[What is needed]
Render the part that opens with the line containing "This screenshot has height=883, width=1372." and closes with the line containing "point(116,33)" as a two-column CSV with the columns instruction and response. Give one row per entry, with each value in a single quoted field, line breaks turned into spaces, and the pictures left out.

/---

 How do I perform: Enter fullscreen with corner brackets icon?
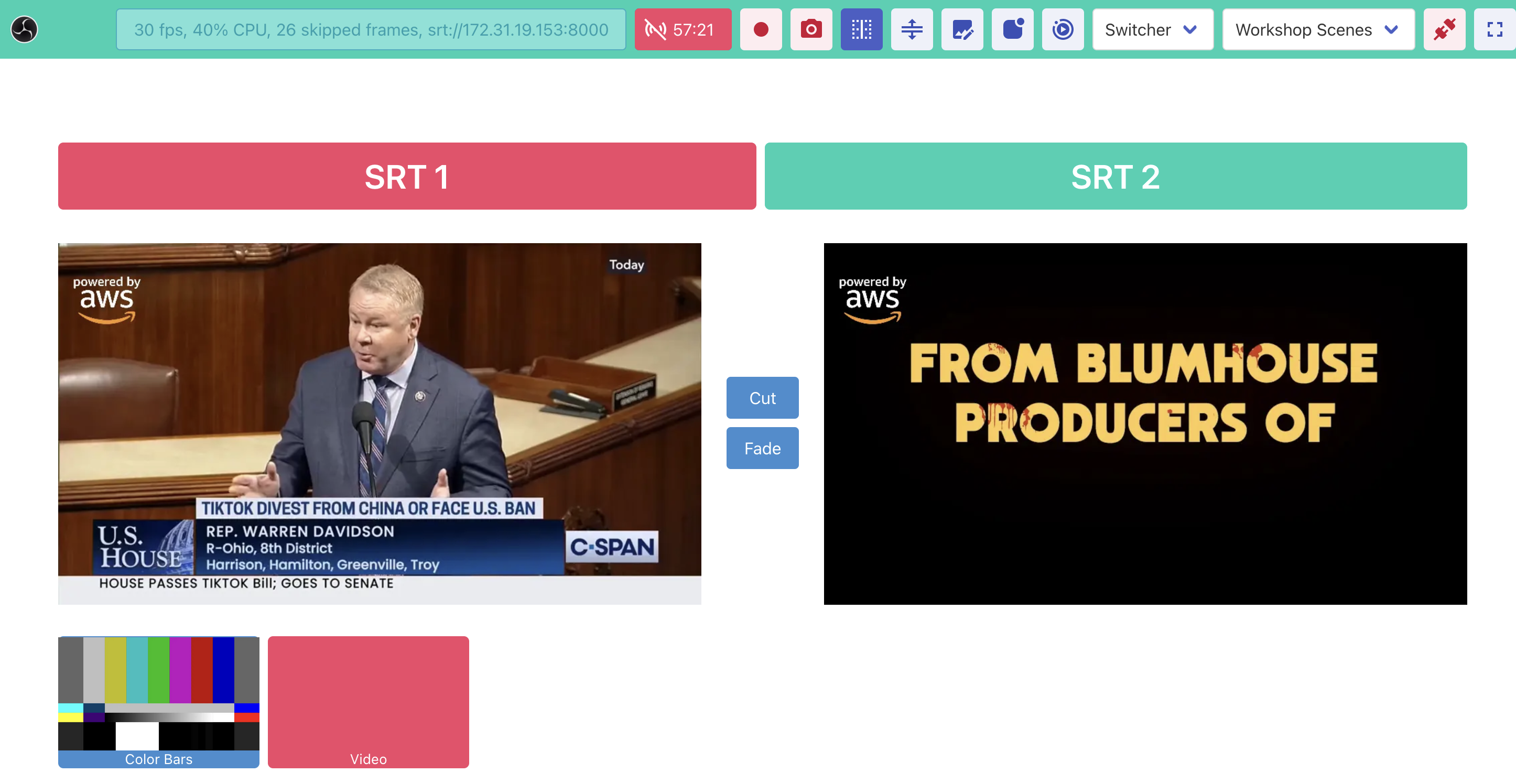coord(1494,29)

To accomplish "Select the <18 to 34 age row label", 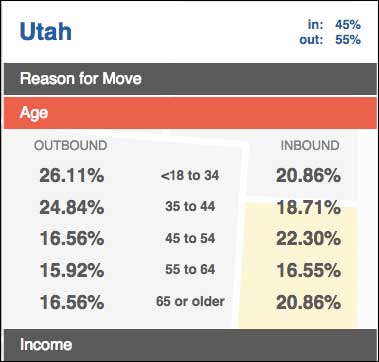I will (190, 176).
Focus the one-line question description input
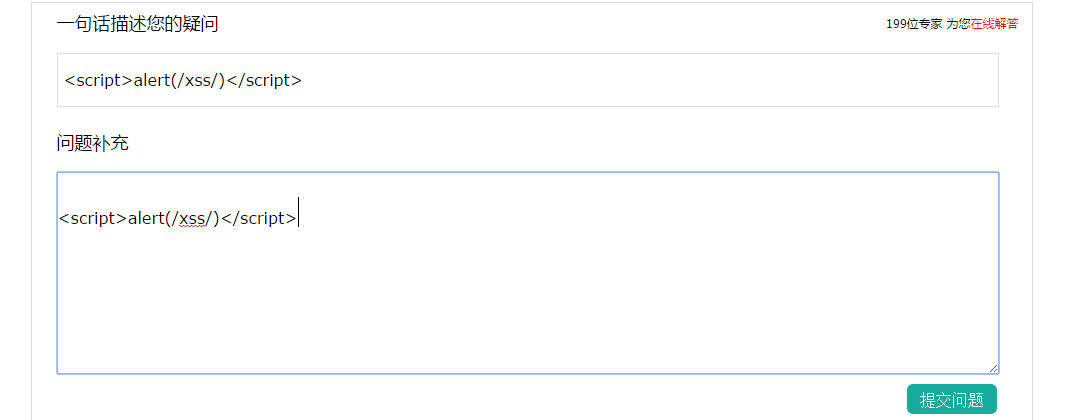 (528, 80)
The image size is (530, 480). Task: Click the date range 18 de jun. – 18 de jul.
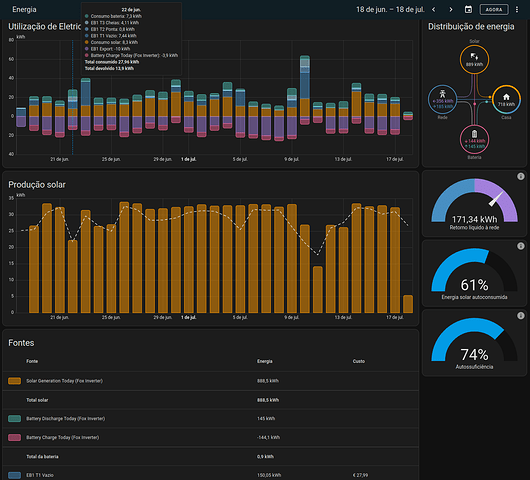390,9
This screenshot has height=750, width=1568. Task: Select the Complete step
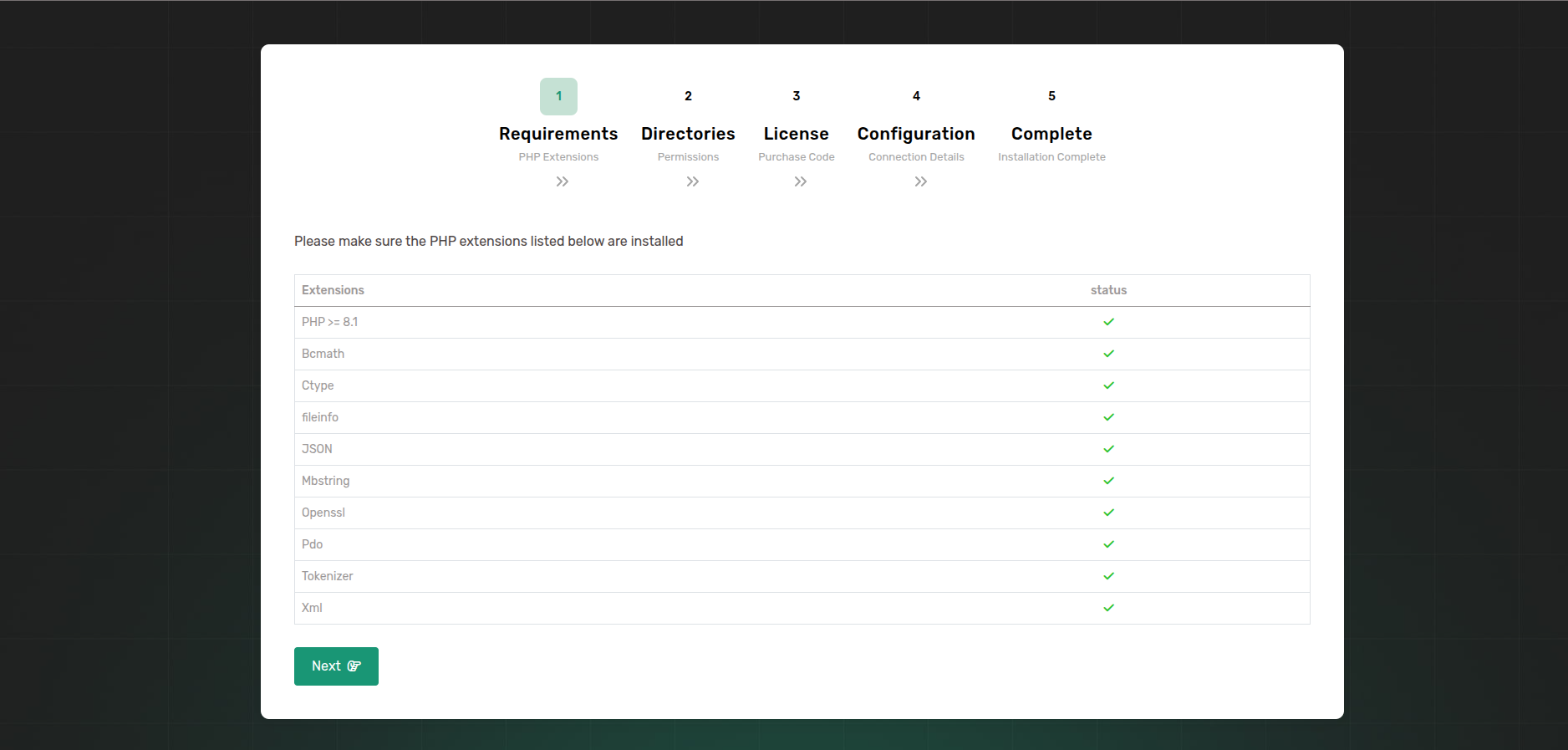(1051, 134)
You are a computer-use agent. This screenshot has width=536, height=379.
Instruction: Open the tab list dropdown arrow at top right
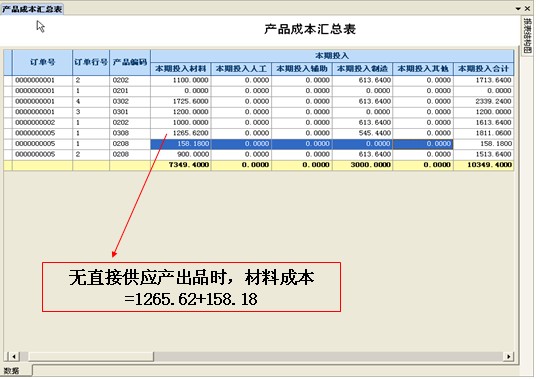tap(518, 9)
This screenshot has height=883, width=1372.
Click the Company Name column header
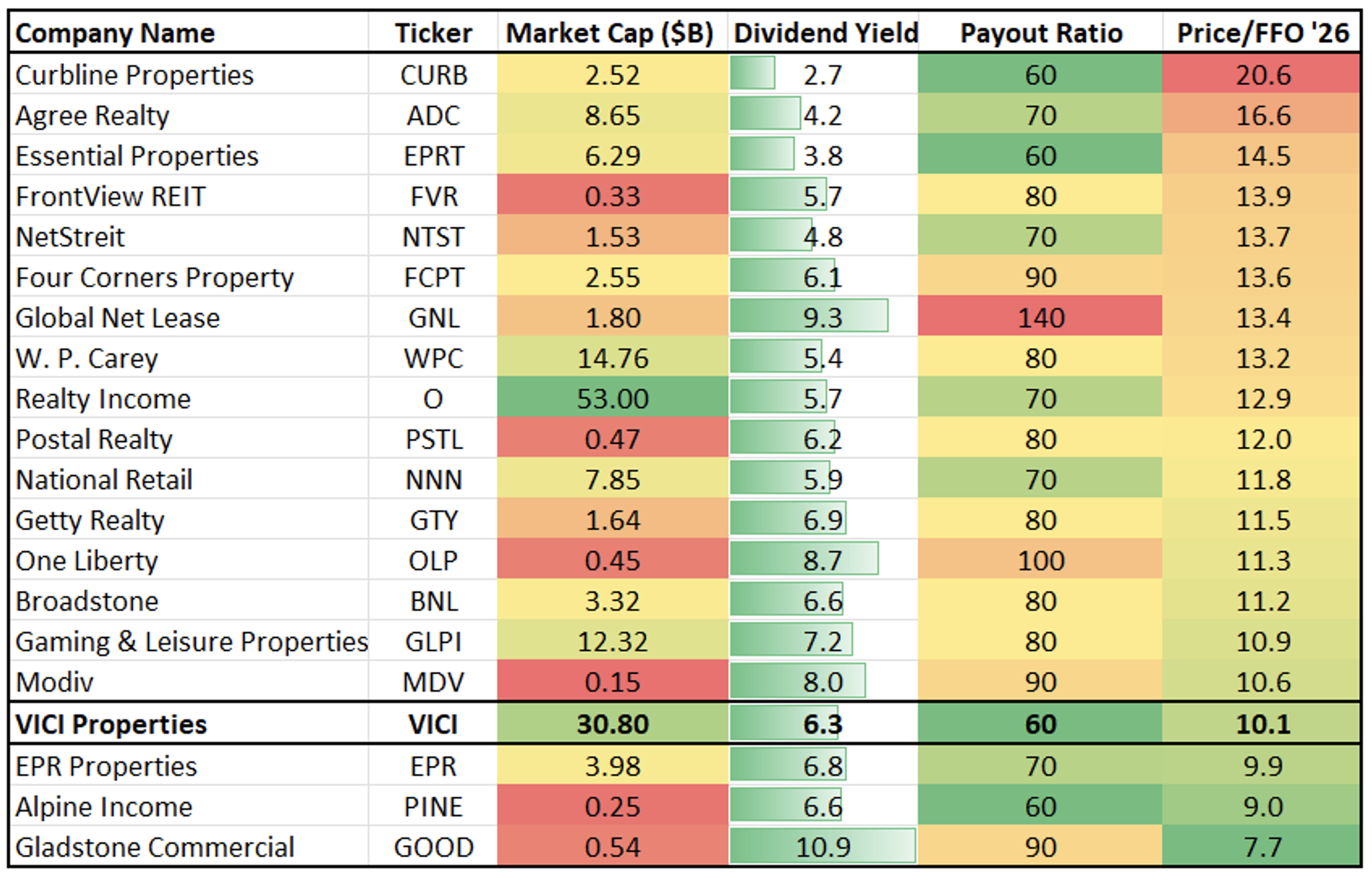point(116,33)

\---
/---

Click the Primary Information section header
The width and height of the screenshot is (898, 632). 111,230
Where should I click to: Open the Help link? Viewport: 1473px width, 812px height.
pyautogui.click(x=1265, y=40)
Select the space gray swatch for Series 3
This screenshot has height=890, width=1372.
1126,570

\---

[Exercise output]
instruction,response
"This screenshot has height=883, width=1372. Click the Company Name column header","point(116,33)"